The issue of "The South Australian Gazette", dated Thursday July 11, 1839, contains the publication of a copy of a letter which Governor Gawler, as resident Commissioner, wrote to Colonel Torrens in London, together with copy of a report dated July 2, made to the Colonial Secretary, Robert Gouger, by the explorer Edward John Eyre.

 
       
   

In this report, Eyre tells of "the result of a few weeks tour in the interior, undertaken with a view, in the first instance, of examining the nature of the country to the northward of Spencer Gulf, and secondly, with the intention of ascertaining the practicability of an overland route to Port Lincoln.

 
       
   

On May 1, 1839, Eyre left Adelaide with a party of five, two horse teams and with supplies calculated to last them nearly three months. He described the course they had taken until "in about latitude 33o 18' the party passed under the base of some high, bare hills rising abruptly from the level of the land around, and forming the commencement of the range running to the head of Spencer gulf, in which Mount Brown and Mount Arden are situated".

 
       
   

As they advance further northward, the country gradually became more barren and the intervals between the water much greater and more difficult to access. Reaching the head of Spencer Gulf, about sixteen miles beyond which he encamped his party for seven days, he examined the nature of the surrounding country.

 
       
   

That journey overland was the first undertaken by any white man going beyond Flinders landing at the head of the gulf.

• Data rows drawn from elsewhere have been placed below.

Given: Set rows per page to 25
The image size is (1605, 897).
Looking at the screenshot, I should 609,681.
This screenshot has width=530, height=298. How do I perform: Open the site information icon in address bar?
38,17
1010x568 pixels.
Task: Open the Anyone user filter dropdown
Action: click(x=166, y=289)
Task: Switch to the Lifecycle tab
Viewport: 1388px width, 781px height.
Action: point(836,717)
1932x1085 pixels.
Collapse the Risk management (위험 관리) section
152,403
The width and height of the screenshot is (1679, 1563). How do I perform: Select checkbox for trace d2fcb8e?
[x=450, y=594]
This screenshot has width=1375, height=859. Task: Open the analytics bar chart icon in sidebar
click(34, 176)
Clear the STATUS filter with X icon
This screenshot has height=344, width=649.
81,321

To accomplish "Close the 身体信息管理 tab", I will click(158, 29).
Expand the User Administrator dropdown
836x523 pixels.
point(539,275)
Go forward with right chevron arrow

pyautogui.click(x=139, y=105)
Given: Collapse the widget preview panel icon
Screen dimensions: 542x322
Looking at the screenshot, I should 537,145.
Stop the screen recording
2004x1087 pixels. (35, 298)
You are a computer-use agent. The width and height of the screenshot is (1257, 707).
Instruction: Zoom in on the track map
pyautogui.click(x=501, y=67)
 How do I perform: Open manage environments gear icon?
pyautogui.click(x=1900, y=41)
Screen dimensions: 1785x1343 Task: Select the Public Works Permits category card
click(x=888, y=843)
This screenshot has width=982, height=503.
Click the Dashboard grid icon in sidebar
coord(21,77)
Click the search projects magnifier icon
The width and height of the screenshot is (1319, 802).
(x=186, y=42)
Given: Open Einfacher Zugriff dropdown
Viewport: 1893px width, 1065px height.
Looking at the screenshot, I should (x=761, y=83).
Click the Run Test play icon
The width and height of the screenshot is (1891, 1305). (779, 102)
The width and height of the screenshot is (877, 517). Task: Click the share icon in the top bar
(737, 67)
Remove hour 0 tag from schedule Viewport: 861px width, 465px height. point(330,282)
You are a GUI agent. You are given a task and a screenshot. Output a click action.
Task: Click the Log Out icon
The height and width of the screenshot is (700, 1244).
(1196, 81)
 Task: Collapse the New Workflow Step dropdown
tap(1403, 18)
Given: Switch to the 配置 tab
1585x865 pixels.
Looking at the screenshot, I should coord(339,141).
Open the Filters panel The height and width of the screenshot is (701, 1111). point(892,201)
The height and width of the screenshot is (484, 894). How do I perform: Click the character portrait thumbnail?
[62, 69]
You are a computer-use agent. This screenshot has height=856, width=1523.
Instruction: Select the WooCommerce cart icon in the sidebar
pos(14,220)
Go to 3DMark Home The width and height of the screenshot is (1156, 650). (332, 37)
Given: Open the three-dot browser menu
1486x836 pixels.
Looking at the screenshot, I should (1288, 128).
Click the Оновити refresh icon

May 18, 1939, was the first time Eyre made use of the Depot near Mount Arden, to which he reluctantly retraced his steps after exploring 36 miles northwards, experiencing difficulty with horses greatly reduced from the want of food and water.

 
       
   

Eyre climbed a high, dark looking range standing by itself, nearly at right angles from which he had his first glimpse of what was the dry and glazed bed of Lake Torrens. Examinations about fifty miles to the south-west from the Depot showed the wretched state of the country and no hope of opening a route to Port Lincoln in such a dry season.

 
       
   

Eyre could not easily distinguish Mount Arden from the many high summits around but Mount Brown he at once recognised. He ascended neither of those heights but was upon several others of equal elevation at different parts  of the tier.

 
       
   

The letter of Governor Gawler mentions "the small range, at the northerly limit of Eyre's journey which I have named Mount Eyre". More important is the Governor's statement that "no view was obtained to the eastward of the long range of which Mount Brown and Arden are prominent points, and which I have named Flinders Range, which commenced in 33o 18' and appeared to the extent of vision to the northwards".

 
       
   

Eyre arrived back in Adelaide on June 29, 1839 and within a few days of his return sailed for Port Lincoln and then travelled overland to the Streaky Bay area. Examination of country northwards not being encouraging, Eyre and party pushed eastward. Rain having fallen, he was able to reach his former Depot near Mount Arden on September 29, 1839, discovering and naming the Gawler ranges en route. On his return to Adelaide he again made no mention of noticing the unusual peak of Mount Remarkable.